2-18 マネーマン5

文字数 1,408文字

マネーマン5

 「一応、カタがついたのかもしれないけど、これは勝ちじゃ無いよね。まあ、一旦落ち着いたから、旭川さん、あなたには入社してもらう。交渉内容のリポート読んだけど、これは、上手い方法です。合格です。これは我々では出来ないし、思いつかない方法です。有難うございます。」
 マネーマンはソファーから立ち上がって、旭川に頭を下げた。旭川は得意げな感じで余裕の表情を見せた。秘書はそれを見て頼もしいと思ったと同時に、油断ならぬ上司が発生したことが気になった。おそらく、三日もすれば大きな態度で出てくるだろう。dadaパレスには中途入社が多く入ってきて、多く出ていく。そういった会社なので、雰囲気で大体わかる。部長職までして、賃金がどうとかで転職してくる輩が多いが、大概は、元会社で行き詰まって、出てくるパターンがほとんどだ。行き詰まるパターンは、1:同じことをやってきて、それ以上にならない状況になれば、他の手段を考えるべきだが、安穏と権力の椅子に座っていた人間ではそれは出来ない。で、新しいことを考えるモグラを叩くのが仕事となり、事業そのものの寿命を縮めてしまう。2:権力を握ると、それに終始して、自分の存在を過大評価する。無茶を言いだし、自覚のないパワハラが始まり、部下がついてこれなくなる。人が辞める会社にしてしまう。3:責任を負うことが負担になり、ストレスに対して給与が少ないと文句を言い、新しいところを探して逃げる。

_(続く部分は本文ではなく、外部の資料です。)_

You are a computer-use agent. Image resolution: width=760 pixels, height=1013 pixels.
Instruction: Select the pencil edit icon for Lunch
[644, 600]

こんな感じで厄介な老害確定になると、賢い経営者が追い出しにかかる。さしずめ、旭川は2のパターンだろうと秘書は理解した。おそらくマネーマンも理解している。マネーマンは自分勝手で自意識過剰のわがままな人間だが、そういった組織の運営に関しては能力があるのだ。
 「まあ、我々も、旭川さんのおかげで無駄な出費が抑えられるから満足です。ただ、本当にこれで動きが止まったとも思えません。本当は腕を折って二度と絵を描けないぐらいにして欲しかったのですが、まあ、遺恨が残ると違う問題が発生するので、今はこの方法がベターでしたね。ベストがなんなのかは継続して考えてください。あなたは部長だから、その辺はお任せします。部長となったからには、年の予算は二千億です。あなた以外にも販売の部長は三人います。企画の部長は二名、その他の部長が八名。あなたは十四番目の部長です。ランクも部長では一番下からのスタートになります。我々は成果主義で動いてます。三ヶ月ごとの審査があり、問題があれば次の三ヶ月で様子を見て、ダメならさってもらいます。権限は与えますが、それなりに厳しい立場であることはご理解下さい。」
 dadaでの部長職はプレイヤーではなく管理職に徹しており、三ヶ月で皆、次の継続を獲得するために自分の持つノウハウをすべて注ぎ込む。だいたい半年で、ノウハウを吐き出し切って、dadaは利益を生み、使用済みとなった部長は去る。これはマネーマンの考え方である。自分のところにない考えを買い入れ、吸収が済んだら、次のノウハウを買い入れる。つまり、dadaにとって部長とは消耗品なのである。三ヶ月は死に物狂いで働き、出し切ると、安心して本性を表す。継続して新しい仕組みを考えられる人間は残るが、そうでない場合は、悪い癖をだしてしまう。だから秘書はパターンを見分けたし、旭川が家族を裏切ってまで部長になったことを多少気の毒に思った。